▸ Activity: The records below must be transcribed precisely and in full.

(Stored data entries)

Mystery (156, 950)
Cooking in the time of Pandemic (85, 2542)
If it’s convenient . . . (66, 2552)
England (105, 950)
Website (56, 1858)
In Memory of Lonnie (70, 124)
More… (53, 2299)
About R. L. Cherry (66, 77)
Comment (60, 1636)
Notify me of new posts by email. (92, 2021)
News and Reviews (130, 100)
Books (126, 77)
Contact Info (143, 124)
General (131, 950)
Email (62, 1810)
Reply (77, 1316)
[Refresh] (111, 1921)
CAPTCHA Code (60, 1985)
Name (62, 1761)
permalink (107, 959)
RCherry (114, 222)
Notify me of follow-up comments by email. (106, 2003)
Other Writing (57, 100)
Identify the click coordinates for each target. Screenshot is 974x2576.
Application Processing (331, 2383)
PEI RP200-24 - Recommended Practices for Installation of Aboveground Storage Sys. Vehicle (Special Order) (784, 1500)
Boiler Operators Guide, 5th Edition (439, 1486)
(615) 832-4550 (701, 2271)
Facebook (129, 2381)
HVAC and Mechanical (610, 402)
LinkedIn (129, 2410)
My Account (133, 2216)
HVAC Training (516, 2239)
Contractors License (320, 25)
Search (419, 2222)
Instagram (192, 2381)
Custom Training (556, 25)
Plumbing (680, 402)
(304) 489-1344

▸ Solution for this problem:
Mystery (156, 950)
Cooking in the time of Pandemic (85, 2542)
If it’s convenient . . . (66, 2552)
England (105, 950)
Website (56, 1858)
In Memory of Lonnie (70, 124)
More… (53, 2299)
About R. L. Cherry (66, 77)
Comment (60, 1636)
Notify me of new posts by email. (92, 2021)
News and Reviews (130, 100)
Books (126, 77)
Contact Info (143, 124)
General (131, 950)
Email (62, 1810)
Reply (77, 1316)
[Refresh] (111, 1921)
CAPTCHA Code (60, 1985)
Name (62, 1761)
permalink (107, 959)
RCherry (114, 222)
Notify me of follow-up comments by email. (106, 2003)
Other Writing (57, 100)
Identify the click coordinates for each target. Screenshot is 974x2576.
Application Processing (331, 2383)
PEI RP200-24 - Recommended Practices for Installation of Aboveground Storage Sys. Vehicle (Special Order) (784, 1500)
Boiler Operators Guide, 5th Edition (439, 1486)
(615) 832-4550 (701, 2271)
Facebook (129, 2381)
HVAC and Mechanical (610, 402)
LinkedIn (129, 2410)
My Account (133, 2216)
HVAC Training (516, 2239)
Contractors License (320, 25)
Search (419, 2222)
Instagram (192, 2381)
Custom Training (556, 25)
Plumbing (680, 402)
(304) 489-1344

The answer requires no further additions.